After 30 days, the Recently Deleted album permanently removes photos. Your remaining options are: iCloud backup from before deletion (requires full device restore), iTunes/Finder backup on your computer (if one exists from that period), Google Photos or another cloud service that may have a backup copy, and data recovery software (10-60% success rate). The more time that passes and the more you use the phone after deletion, the lower the recovery probability.
Does Google Photos keep deleted photos forever?
No. Google Photos keeps deleted items in Trash for 60 days if backed up, or 30 days if not backed up. After that period, photos are permanently deleted from Google’s servers. Google does not offer recovery beyond this window. If you need photos preserved indefinitely, download originals to a computer or external drive as an additional backup.
Are deleted photos really gone from my phone?
When you delete a photo, the phone marks that storage space as available for new data but does not immediately erase the actual photo data. The photo remains recoverable until new data overwrites those storage blocks. On iPhones with full-disk encryption and TRIM on SSDs, overwriting happens quickly (hours to days). On Android devices with SD cards, deleted photo data persists longer. This is why acting fast increases recovery chances.
Is photo recovery software safe to use?
Reputable recovery software (Disk Drill, Recuva, PhotoRec, Dr.Fone) is safe when downloaded from official sources. Avoid “free photo recovery” tools advertised through pop-up ads or unfamiliar websites, as these frequently contain malware. PhotoRec is open-source and free, making it the safest option. Paid tools like Disk Drill offer free previews (showing which files are recoverable before you pay), so you can verify results before purchasing.
Can a repair shop recover my deleted photos?

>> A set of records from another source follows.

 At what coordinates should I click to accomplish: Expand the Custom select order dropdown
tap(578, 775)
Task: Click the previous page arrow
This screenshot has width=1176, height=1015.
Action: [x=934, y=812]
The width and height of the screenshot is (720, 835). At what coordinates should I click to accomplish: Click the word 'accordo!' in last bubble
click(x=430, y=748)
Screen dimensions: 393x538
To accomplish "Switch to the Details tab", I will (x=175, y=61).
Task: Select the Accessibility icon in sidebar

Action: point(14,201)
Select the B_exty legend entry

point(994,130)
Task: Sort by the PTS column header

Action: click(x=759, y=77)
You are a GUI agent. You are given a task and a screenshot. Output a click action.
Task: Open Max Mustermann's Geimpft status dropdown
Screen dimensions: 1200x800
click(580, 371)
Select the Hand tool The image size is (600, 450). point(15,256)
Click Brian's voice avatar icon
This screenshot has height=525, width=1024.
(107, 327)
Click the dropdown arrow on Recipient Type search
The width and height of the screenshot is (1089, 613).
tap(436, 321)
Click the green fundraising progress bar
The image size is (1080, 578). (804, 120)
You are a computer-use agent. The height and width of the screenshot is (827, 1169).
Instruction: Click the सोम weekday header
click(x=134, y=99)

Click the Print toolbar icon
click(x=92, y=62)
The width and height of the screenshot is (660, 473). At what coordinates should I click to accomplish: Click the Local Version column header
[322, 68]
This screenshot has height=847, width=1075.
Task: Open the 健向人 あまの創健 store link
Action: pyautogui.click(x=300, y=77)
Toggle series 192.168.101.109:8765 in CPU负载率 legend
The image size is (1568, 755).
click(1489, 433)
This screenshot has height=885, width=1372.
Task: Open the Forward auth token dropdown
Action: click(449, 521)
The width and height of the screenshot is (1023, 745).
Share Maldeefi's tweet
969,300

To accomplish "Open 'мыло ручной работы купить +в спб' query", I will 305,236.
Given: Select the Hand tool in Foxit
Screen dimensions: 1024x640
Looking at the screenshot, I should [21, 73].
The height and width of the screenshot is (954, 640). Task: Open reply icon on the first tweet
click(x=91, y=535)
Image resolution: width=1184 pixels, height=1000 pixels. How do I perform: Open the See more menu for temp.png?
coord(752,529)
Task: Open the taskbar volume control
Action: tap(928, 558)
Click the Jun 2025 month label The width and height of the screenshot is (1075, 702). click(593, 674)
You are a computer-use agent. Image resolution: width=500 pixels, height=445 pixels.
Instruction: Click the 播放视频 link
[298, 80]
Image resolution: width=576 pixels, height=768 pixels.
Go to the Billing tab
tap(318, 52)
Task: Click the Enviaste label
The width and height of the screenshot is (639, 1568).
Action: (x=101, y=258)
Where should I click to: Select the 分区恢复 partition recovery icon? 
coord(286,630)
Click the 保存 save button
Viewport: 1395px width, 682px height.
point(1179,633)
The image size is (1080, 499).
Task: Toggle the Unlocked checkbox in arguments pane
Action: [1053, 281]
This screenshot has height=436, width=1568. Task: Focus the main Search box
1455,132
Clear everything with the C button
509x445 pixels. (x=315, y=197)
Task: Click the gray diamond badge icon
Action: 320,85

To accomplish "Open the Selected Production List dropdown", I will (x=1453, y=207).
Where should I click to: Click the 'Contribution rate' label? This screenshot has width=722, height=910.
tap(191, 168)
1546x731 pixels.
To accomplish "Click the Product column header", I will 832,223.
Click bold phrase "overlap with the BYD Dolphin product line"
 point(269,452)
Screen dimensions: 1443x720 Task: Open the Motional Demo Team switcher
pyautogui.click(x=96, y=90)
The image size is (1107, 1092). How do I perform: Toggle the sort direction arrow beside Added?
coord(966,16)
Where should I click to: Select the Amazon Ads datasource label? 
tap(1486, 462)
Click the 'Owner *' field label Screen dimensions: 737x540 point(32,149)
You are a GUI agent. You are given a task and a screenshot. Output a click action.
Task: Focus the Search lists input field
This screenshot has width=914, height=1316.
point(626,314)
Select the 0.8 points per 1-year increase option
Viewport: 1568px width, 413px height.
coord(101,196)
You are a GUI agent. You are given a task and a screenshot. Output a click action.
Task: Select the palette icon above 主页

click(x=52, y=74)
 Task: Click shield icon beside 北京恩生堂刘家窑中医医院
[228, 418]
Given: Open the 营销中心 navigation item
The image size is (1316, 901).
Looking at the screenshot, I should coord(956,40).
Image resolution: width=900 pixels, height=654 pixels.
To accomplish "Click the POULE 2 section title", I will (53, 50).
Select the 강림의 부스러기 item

Professional data recovery services (DriveSavers, Ontrack) can attempt recovery from physically damaged devices or phones that will not power on. Costs range from $300-$1,500+ depending on the device and damage level. For software-based deletion on a working phone, desktop recovery software provides the same results at a fraction of the cost. Professional services are worth the investment only for physically damaged devices containing irreplaceable photos that consumer software cannot access.